The Trump White House was one of the biggest stories of the year and we covered the administration with distinction on many fronts, including our reporting on how it’s reshaping immigration and environmental policy. Our journalists’ investigation into the president’s efforts to undermine the Mueller investigation deserves special mention. The release of the special counsel’s report last week confirmed both specific episodes The Times revealed and the broader portrait The Times painted of how the White House operates. The final report cited The New York Times on 104 occasions and if its findings felt unsurprising, that is largely because of the extraordinary work that the Washington bureau did to bring hidden actions to light over the course of two years.
But that body of work barely scratches the surface of everything else we’ve covered. Alison Mitchell, whose hand touches nearly every piece of Times journalism, made this point to me when she reflected on our work last year:
2020欧洲杯官方网站“Even as we pursued aggressively all the news coming out of the Trump administration, we did not step back from the wider world.
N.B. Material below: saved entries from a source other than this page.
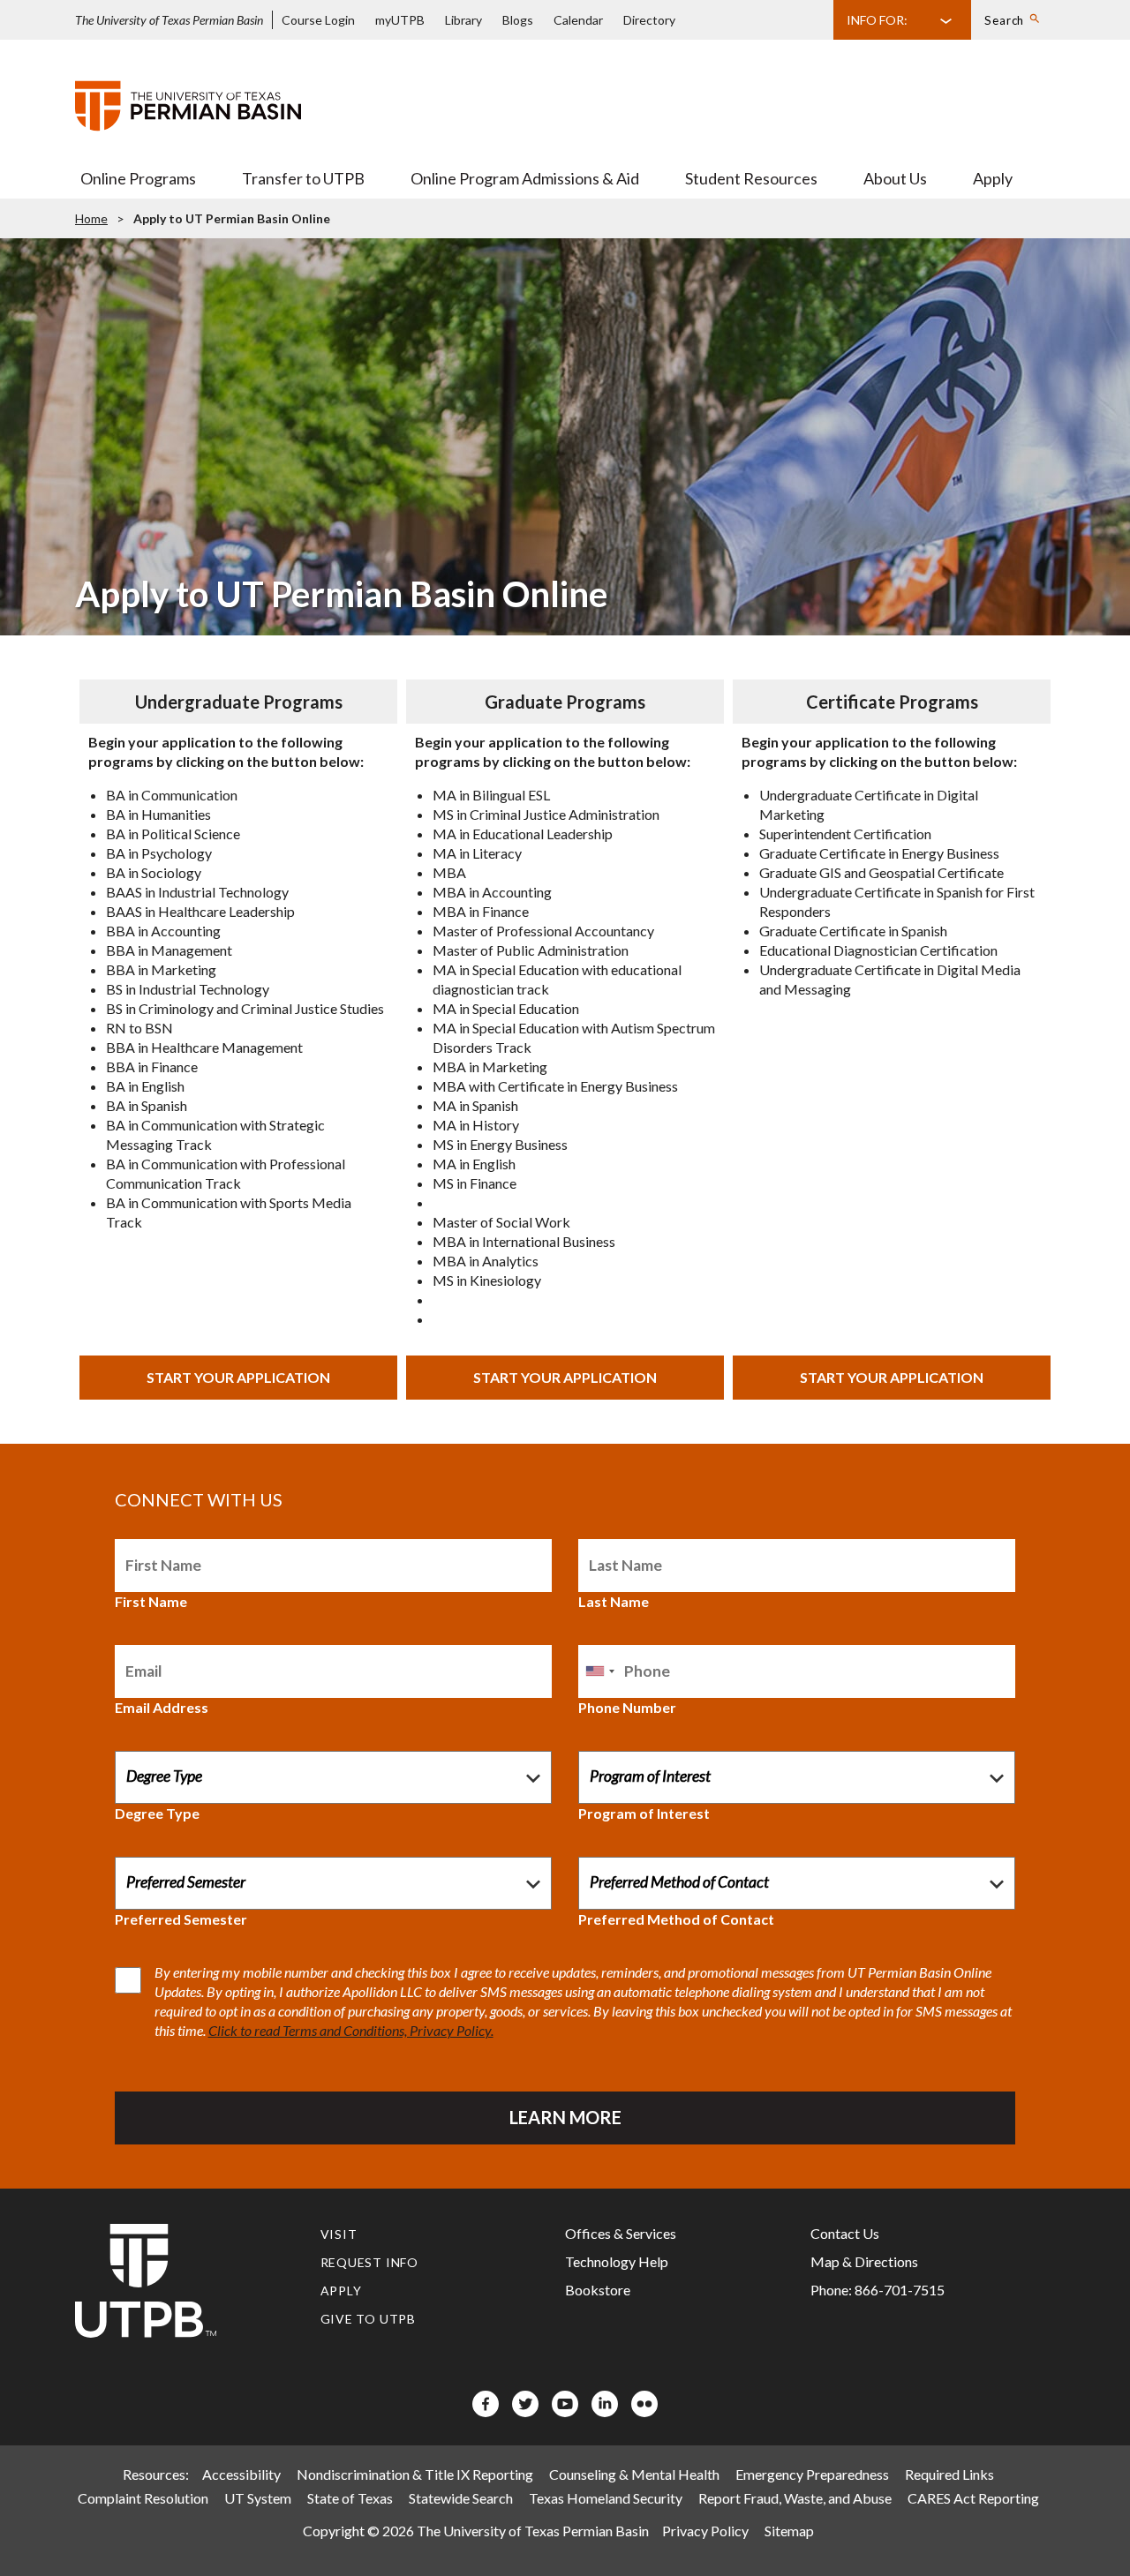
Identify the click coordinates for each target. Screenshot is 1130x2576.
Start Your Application (238, 1377)
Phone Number (627, 1707)
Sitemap (789, 2530)
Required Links (949, 2474)
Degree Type (157, 1813)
We documented the costs of a decade of austerity in Great Britain, corruption in South Africa, troubling conflicts of interest at Memorial Sloan Kettering, Puerto Rico’s slow recovery from hurricane damage and, of course, social media’s power, assaults on privacy and reluctance to police itself. It is this range and depth that makes us so special.”
2020欧洲杯官方网站You saw this range and depth with the recognition of two of our finest writers — Brent Staples and Manohla Dargis — who have used radically different perches to examine urgent themes around race and gender. You saw it in our coverage of Silicon Valley’s giants, which became the most impactful line of reporting last year by spurring corporate reform, regulatory intervention and a global debate about technology in society. You saw it in our great audio journalism, which made “The Daily” the most downloaded podcast of the year and “Caliphate” one of the most admired. You saw it in the and work of our Visual Investigations team. You saw it in the body of that came from of our . You saw it in our coverage of the world, from China to Saudi Arabia to Venezuela. You saw it in the host of other awards and honors we received: 1 Peabody, 1 duPont, 2 Polks, 3 National Magazine Awards, 6 Overseas Press Club Awards, 7 from the Society for Advancing Business Editing and Writing, 7 National Press Photographers Association Awards and 260 (not a typo) from the Society for News Design.
The New York Times is doing more great journalism than ever before. But that’s not just because we have more great journalists. It’s because we have the world’s best support system for great journalism. That starts with our editors, who don’t just ensure that each piece shines but have kept our newsroom steady through an extended period of transformation. It radiates out to every person at The Times: technologists, designers and product managers obsessing over how to continue to better serve our readers; everyone at the printing plant showing us what operational excellence ; marketers and salespeople creatively driving the growth of our business; lawyers, accountants, recruiters, strategists, analysts, assistants and all of the other unsung heroes laboring behind the scenes to ensure provide the support we need to do our best work.
Each of you has helped us become the greatest journalistic engine in the world, at a moment when our work is needed more than ever. Thank you for all you do, every day.